TASK REQUIREMENTS: Find the word "filter" in the data. Return every line where it appears.

GIVEN RECORDS:
———
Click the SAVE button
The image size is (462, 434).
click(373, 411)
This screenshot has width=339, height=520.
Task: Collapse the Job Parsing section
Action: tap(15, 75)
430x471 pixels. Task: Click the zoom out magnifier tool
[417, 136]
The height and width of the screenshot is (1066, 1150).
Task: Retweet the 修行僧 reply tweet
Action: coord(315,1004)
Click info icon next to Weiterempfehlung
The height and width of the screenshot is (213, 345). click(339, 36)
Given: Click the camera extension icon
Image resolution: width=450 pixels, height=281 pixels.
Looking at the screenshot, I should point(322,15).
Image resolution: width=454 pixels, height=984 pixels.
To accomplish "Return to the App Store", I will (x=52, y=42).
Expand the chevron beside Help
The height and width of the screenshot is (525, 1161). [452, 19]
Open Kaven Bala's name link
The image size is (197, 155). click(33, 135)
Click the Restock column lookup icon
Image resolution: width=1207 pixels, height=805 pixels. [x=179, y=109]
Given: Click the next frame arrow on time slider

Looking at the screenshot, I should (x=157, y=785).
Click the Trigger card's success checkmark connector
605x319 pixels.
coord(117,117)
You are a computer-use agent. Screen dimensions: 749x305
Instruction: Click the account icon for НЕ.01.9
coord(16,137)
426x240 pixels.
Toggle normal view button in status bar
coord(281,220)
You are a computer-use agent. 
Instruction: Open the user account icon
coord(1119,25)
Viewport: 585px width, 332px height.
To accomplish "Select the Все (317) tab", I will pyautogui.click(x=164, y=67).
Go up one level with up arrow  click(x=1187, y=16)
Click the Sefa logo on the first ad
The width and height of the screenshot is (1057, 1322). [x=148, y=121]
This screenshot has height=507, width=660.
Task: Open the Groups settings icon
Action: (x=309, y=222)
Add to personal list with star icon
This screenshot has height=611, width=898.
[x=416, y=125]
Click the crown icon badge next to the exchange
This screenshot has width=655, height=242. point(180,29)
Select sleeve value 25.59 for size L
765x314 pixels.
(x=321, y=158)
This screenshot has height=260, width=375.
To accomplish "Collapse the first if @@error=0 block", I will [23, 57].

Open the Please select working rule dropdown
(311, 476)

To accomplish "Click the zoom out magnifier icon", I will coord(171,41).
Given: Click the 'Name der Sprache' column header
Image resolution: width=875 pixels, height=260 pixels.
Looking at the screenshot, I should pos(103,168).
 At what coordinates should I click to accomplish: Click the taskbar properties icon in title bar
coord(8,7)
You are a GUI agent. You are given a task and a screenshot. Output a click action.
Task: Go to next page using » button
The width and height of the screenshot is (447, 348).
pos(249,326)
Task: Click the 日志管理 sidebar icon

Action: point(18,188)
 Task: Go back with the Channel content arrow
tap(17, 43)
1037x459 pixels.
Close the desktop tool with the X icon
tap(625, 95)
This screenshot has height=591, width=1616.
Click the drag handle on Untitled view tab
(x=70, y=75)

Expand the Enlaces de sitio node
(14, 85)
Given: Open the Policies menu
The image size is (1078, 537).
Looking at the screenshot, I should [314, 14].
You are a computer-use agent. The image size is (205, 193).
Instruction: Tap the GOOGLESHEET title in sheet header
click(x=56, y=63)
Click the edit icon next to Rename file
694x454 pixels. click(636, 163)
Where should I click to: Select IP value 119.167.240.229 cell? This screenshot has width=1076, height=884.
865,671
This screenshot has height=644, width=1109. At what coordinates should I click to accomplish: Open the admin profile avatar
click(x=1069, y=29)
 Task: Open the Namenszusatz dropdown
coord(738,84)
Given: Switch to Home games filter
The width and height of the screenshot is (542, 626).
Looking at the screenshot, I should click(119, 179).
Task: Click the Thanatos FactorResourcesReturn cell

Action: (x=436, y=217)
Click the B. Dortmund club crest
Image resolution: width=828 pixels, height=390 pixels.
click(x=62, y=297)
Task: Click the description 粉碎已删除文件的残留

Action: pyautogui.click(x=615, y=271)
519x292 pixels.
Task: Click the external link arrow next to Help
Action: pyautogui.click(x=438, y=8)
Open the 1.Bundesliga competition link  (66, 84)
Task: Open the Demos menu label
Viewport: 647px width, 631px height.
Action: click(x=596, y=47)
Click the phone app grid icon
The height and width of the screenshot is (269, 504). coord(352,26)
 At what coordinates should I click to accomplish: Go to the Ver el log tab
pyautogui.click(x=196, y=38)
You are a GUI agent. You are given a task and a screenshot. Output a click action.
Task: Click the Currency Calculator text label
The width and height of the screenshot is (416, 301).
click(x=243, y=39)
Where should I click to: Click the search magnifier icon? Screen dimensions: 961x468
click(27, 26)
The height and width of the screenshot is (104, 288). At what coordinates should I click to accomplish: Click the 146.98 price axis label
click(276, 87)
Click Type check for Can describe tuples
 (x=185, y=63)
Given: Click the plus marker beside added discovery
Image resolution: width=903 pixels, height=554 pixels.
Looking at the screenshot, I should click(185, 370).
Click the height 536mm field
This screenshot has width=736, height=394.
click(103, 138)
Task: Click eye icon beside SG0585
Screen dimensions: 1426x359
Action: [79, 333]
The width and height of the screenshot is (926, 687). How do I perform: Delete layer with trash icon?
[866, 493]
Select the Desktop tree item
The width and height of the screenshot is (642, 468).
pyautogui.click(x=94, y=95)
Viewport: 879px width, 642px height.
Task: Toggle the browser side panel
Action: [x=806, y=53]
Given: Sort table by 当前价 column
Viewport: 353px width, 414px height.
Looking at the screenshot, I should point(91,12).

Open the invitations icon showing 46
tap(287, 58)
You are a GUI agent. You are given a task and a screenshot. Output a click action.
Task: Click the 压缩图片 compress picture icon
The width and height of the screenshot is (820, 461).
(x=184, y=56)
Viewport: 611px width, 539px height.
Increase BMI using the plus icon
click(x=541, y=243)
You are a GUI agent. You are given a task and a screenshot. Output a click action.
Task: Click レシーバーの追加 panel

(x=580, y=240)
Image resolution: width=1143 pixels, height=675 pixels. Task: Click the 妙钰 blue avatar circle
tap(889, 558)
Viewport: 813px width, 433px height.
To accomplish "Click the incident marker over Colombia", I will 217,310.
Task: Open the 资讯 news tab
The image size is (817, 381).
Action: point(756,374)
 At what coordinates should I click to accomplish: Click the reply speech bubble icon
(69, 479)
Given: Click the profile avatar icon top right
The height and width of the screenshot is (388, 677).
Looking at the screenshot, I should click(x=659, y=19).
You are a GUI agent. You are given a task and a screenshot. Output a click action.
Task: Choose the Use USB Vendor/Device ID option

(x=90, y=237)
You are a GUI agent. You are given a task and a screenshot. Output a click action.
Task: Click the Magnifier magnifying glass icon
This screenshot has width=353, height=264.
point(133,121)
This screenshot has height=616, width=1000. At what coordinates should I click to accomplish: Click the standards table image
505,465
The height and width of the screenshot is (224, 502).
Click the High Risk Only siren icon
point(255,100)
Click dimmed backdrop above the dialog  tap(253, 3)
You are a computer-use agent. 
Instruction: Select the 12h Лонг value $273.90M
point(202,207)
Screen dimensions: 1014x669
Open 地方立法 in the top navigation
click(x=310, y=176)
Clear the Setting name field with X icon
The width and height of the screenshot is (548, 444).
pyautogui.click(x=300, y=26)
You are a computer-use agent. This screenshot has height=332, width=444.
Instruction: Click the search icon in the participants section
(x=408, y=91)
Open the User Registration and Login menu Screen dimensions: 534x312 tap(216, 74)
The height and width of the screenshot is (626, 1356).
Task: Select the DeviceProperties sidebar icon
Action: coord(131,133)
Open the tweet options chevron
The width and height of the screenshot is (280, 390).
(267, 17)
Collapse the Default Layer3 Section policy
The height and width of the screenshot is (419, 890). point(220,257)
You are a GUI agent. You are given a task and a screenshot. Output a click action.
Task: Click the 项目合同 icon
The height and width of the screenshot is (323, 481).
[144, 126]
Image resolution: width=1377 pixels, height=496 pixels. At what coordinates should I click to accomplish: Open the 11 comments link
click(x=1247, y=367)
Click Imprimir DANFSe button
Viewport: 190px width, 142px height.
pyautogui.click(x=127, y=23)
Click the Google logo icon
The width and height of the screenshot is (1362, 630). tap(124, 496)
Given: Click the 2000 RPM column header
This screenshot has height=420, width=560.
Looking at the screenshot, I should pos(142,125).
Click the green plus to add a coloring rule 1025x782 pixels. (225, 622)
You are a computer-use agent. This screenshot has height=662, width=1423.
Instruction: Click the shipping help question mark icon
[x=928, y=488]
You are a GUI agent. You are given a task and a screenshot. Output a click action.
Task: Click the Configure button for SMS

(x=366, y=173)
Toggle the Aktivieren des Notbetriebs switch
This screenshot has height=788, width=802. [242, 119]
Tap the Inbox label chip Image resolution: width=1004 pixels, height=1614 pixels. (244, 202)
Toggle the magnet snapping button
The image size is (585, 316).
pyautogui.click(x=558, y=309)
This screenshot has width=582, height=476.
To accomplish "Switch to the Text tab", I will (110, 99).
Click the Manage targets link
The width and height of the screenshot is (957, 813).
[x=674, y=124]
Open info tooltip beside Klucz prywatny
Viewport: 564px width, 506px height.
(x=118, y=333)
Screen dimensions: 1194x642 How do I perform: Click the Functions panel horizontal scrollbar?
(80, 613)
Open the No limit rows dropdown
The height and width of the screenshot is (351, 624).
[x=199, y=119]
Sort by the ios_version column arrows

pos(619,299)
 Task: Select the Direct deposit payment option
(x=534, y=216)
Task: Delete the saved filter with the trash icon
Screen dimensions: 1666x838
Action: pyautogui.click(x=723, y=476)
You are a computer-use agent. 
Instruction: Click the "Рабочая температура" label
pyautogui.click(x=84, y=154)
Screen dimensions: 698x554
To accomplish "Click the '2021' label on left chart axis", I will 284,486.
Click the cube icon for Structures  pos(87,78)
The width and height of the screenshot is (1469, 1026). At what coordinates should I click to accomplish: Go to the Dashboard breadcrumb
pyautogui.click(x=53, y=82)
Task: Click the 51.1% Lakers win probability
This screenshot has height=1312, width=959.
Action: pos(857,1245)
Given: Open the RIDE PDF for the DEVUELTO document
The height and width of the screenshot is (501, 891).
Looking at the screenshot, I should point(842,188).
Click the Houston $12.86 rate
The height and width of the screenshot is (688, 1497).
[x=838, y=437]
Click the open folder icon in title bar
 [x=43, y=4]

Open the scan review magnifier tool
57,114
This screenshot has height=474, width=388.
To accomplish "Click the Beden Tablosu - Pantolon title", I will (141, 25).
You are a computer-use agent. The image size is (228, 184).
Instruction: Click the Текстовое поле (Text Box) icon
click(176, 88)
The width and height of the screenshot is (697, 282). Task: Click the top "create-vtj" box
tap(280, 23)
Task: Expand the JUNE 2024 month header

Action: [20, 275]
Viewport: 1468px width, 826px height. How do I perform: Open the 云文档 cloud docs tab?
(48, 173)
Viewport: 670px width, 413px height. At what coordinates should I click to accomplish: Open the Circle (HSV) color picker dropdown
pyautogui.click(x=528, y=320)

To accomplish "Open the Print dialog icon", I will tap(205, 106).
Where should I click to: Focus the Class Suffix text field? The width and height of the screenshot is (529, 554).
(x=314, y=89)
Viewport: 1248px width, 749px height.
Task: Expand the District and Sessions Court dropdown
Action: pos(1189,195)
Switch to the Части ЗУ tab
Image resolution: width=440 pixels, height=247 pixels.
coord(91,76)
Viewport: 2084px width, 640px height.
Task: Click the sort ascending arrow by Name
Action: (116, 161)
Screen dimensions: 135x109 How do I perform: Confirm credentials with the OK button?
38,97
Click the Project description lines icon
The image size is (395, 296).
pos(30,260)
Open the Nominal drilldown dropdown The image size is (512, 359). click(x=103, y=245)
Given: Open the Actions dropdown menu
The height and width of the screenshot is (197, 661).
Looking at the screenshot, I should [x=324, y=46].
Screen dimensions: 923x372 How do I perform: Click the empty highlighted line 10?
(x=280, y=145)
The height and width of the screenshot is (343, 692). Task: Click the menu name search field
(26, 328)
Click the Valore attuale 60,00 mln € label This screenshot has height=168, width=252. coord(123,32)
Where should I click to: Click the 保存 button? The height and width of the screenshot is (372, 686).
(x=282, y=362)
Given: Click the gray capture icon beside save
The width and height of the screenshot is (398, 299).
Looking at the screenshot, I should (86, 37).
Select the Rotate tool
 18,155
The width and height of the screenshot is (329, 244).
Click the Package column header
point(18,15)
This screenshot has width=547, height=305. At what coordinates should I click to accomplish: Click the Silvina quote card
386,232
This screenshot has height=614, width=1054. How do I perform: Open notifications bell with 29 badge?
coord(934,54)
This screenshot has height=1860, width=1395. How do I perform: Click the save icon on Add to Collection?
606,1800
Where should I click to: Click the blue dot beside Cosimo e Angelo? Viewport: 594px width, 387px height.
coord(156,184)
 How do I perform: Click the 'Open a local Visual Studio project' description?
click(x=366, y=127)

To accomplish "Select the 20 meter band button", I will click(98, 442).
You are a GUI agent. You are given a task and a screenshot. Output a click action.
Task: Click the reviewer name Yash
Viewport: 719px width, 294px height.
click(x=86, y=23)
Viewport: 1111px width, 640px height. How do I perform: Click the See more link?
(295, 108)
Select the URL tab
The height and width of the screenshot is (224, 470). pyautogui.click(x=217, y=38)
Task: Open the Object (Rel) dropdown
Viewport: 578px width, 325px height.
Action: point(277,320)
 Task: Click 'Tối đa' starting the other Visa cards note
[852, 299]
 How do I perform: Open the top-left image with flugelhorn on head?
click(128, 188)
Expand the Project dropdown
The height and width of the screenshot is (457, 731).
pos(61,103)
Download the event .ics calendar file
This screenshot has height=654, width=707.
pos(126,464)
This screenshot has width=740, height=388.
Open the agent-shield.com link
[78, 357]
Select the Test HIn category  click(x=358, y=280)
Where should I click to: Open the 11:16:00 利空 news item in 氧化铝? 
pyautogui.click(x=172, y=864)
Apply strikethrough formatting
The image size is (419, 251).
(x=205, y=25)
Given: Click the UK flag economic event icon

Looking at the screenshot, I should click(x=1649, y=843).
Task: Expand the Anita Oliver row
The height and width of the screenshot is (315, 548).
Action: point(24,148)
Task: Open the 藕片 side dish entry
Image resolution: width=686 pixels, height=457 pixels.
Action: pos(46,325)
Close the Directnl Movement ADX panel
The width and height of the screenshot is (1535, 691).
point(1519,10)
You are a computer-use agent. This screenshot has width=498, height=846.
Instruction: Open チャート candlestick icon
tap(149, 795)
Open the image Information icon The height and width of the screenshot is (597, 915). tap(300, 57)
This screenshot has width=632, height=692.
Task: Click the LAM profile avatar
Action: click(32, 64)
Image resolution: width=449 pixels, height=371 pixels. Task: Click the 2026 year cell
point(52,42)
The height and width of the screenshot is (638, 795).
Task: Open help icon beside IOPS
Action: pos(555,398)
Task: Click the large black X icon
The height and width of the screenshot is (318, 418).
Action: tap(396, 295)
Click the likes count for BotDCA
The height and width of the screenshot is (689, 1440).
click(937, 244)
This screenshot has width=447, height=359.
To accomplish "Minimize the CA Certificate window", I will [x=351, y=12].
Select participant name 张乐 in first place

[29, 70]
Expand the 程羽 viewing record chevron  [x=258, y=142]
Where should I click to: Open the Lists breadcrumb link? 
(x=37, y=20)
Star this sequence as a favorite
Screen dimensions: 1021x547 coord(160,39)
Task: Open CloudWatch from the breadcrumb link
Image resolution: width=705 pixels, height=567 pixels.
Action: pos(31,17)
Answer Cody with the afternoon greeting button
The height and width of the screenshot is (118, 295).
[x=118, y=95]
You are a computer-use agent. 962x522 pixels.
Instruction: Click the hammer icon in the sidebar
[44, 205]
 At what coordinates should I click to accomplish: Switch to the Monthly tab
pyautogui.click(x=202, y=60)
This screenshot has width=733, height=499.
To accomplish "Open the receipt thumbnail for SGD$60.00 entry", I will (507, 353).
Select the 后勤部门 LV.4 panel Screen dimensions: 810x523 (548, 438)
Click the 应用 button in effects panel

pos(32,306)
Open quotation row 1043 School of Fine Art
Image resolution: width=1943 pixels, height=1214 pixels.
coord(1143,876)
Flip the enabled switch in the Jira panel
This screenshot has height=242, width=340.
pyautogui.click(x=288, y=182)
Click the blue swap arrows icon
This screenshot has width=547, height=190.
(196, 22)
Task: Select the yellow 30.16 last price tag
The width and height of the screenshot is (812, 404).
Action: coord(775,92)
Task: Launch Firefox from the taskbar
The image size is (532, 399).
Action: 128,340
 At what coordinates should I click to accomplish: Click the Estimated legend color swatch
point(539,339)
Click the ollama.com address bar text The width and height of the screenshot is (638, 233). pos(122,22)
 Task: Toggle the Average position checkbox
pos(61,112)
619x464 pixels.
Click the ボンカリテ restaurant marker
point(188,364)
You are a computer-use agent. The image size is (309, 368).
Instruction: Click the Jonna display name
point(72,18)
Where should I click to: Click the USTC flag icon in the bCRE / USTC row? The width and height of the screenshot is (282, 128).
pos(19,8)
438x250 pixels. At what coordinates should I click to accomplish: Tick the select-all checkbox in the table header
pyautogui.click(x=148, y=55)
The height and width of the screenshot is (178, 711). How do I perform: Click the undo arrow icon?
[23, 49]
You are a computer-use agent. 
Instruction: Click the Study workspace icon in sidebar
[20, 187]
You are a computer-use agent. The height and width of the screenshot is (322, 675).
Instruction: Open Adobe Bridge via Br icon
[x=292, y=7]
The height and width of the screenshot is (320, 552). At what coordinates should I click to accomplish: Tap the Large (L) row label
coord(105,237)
———
YOUR RESPONSE:
Given: Switch to Home games filter
Task: Delete the saved filter with the trash icon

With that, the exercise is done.